#### Task instructions:
Transcribe exactly the line that contains "Image resolution: width=1568" and all lines following it to the end of the material below; omit everything else.

#### Information:
___

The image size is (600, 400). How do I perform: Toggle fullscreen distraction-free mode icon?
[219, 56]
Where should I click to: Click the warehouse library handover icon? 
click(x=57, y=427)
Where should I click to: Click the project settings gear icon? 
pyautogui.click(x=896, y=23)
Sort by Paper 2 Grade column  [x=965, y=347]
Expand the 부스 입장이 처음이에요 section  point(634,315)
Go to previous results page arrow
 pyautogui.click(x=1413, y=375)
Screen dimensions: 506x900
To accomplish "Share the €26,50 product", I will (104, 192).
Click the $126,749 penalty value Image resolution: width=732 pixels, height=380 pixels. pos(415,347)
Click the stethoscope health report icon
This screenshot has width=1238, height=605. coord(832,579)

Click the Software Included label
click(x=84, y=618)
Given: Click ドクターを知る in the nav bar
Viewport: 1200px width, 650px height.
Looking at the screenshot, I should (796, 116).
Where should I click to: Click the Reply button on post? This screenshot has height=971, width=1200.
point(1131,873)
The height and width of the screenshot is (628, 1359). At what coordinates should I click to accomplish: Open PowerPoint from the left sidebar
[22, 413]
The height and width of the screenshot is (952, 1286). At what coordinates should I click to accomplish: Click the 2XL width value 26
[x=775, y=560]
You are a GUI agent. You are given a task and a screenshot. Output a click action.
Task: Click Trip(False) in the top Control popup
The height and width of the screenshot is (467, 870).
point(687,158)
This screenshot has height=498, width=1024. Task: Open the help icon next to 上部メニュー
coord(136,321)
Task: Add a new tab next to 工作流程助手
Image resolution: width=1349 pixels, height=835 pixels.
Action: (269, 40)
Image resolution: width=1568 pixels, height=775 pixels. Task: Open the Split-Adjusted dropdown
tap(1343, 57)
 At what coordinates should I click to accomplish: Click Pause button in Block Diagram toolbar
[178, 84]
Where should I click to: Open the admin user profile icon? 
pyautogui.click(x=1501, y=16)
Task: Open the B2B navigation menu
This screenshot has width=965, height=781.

___

#### Output of the exercise:
Image resolution: width=1568 pixels, height=775 pixels. Task: Open the Split-Adjusted dropdown
tap(1343, 57)
 At what coordinates should I click to accomplish: Click Pause button in Block Diagram toolbar
[178, 84]
Where should I click to: Open the admin user profile icon? 
pyautogui.click(x=1501, y=16)
Task: Open the B2B navigation menu
This screenshot has width=965, height=781.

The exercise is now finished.